_REQUIRED ACTION_
When you reach the line containing "Instruction: Delete the", repeat that line and each one after it exactly until the records end, leaving out pictures.

_MATERIALS PROVIDED_

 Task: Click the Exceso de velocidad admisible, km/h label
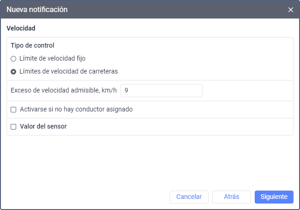(x=64, y=91)
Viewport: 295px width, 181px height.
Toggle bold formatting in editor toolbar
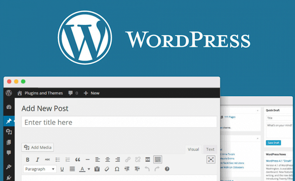click(x=28, y=160)
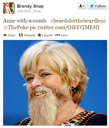
Task: Click the Twitter bird icon in Follow
Action: tap(92, 6)
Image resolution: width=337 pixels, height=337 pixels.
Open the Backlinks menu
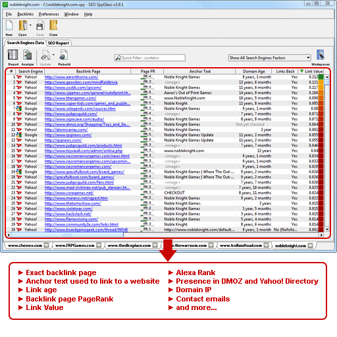tap(26, 14)
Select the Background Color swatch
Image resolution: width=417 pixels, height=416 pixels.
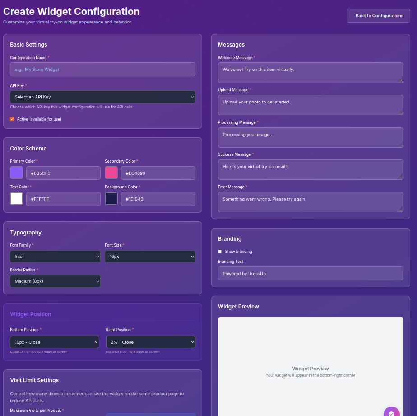point(111,198)
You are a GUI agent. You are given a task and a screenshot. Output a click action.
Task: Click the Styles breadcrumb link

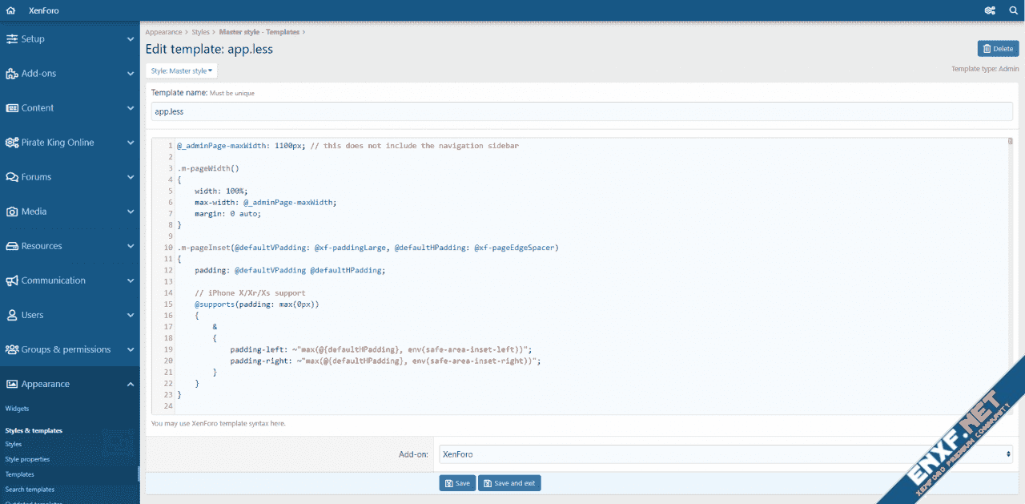pyautogui.click(x=200, y=32)
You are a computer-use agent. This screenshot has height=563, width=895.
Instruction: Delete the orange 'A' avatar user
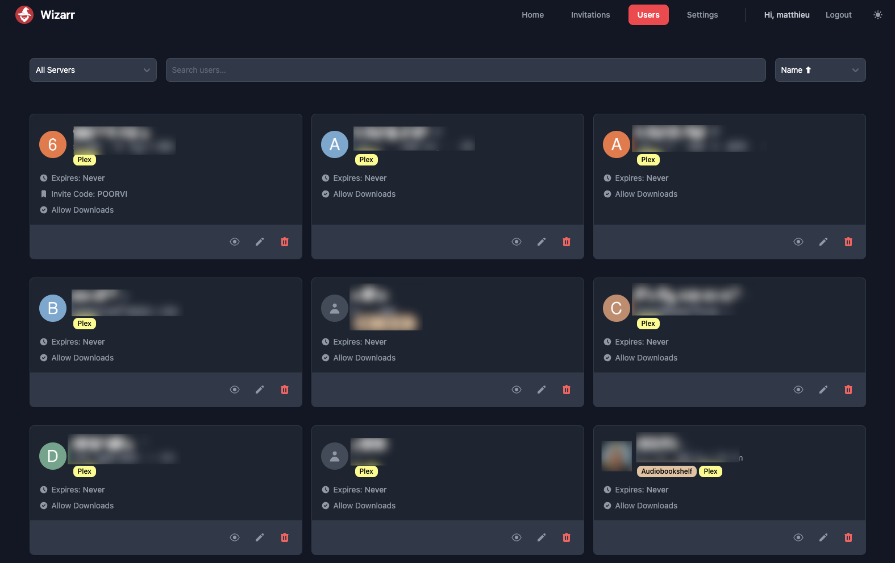pyautogui.click(x=848, y=242)
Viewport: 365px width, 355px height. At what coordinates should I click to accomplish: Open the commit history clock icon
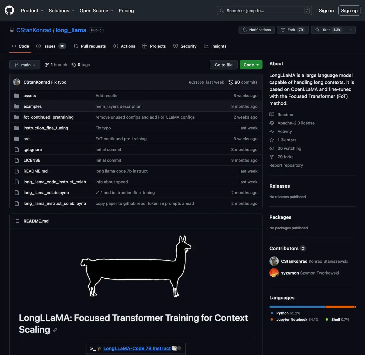click(x=231, y=82)
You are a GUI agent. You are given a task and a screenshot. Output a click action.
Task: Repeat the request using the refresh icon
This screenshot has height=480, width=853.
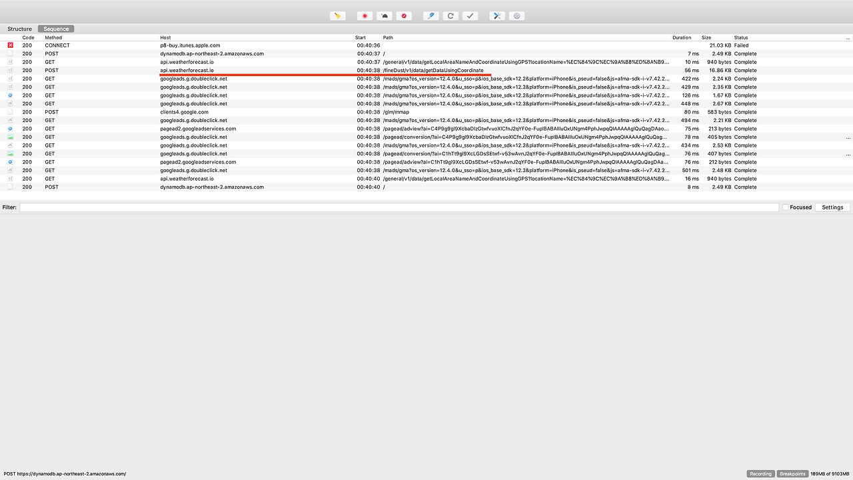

_REPLY_
Instruction: Delete the orange 'A' avatar user
pyautogui.click(x=848, y=242)
Viewport: 365px width, 355px height. At what coordinates should I click to accomplish: Open the commit history clock icon
click(x=231, y=82)
You are a GUI agent. You are given a task and a screenshot. Output a click action.
Task: Repeat the request using the refresh icon
This screenshot has height=480, width=853.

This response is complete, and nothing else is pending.